Camel deaths spark anger in Saudi Arabia

Published September 12, 2007

DUBAI: Thousands of camels have died because of ‘toxic fodder’ over August 2007 in Saudi Arabia, where breeders are venting their anger at government officials.

Residents of the desert Gulf region cherish camels, who evoke memories of the battles and feats of their bedouin ancestors.

And breeders, some of whom have lost herds worth millions of dollars, are blaming the ministry in charge.

“Officials of the agriculture ministry have remained arms-folded vis-a-vis this unprecedented disaster,” Rashed bin Khalaf bin Mithqal, a camel owner from the southern Jazan region, charged in the daily Al-Watan.

The local press has described the camel deaths as a ‘national tragedy’ since the unexplained ‘contamination’ claimed its first victims in Wadi al-Dawasser, 400 kilometres south of the capital Riyadh, before spreading to other parts of the vast kingdom. Camels have since been dying in large numbers.

Many owners have attributed the deaths to the bran fed to the animals instead of barley, the price of which has been spiralling.

“It is the bran originating from the (state-owned) silos and mills of Khamis Mushayt (the closest to Wadi al-Dawasser) that is responsible for this catastrophe,” the Saudi-owned pan-Arab daily Al-Hayat wrote on Aug 20.

One expert told the business daily Al-Eqtisadiah that the affected camels lose control of their movements and suffer a cerebral haemorrhage and total paralysis.

Twenty-three more camels died on Tuesday in Wadi al-Dawasser, the worst-hit by the phenomenon, according to the local press which has been daily carrying pictures of decomposing carcasses strewn across the desert.

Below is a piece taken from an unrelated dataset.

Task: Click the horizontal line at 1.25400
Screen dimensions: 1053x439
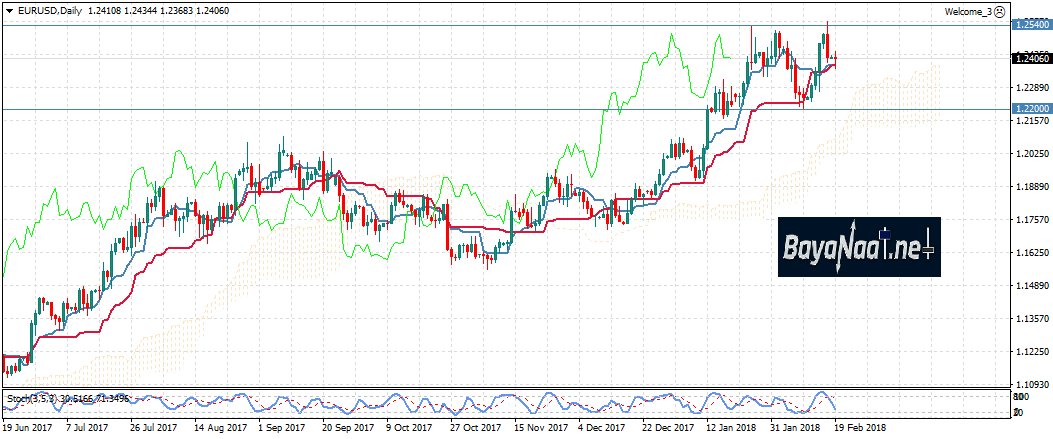Action: tap(400, 25)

Under fire for alleged negligence, authorities have sent frozen samples of dead camels to be tested in French laboratories.

Agriculture Minister Fahd bin Abdul Rahman Balghnaim told Al-Watan on Thursday that preliminary results, which will be announced soon, showed the bran was contaminated by poisonous fungi.

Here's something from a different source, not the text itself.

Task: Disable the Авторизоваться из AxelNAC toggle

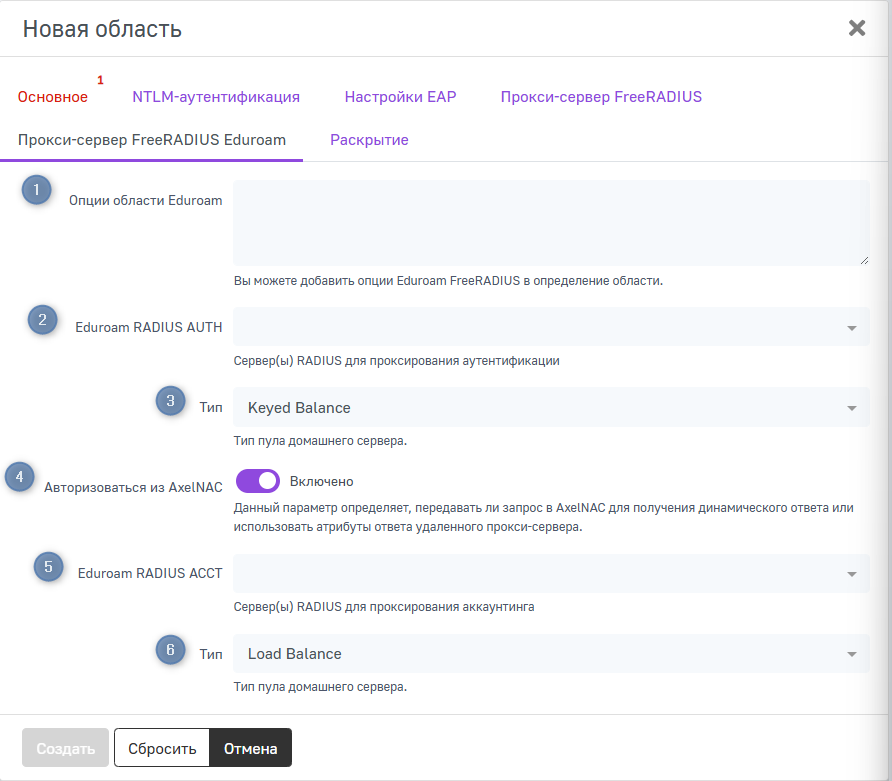Action: tap(257, 481)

Ali Khalaf al-Hassawi, a veterinarian with the agriculture ministry, blamed “the wrong methods of stocking bran”. Two weeks after the deaths began, Balghnaim broke his silence to announce that 2,000 camels had died, then revised the figure upwards to 2,500.

An AFP count based on press reports shows, however, that at least 5,000 camels have died and thousands more have become sick, in a country which boasted around 862,000 camels in 2005.

In mid-August, King Abdullah ordered the payment of compensation of $1,066 per head, but camel owners cited in newspapers thought this was too little.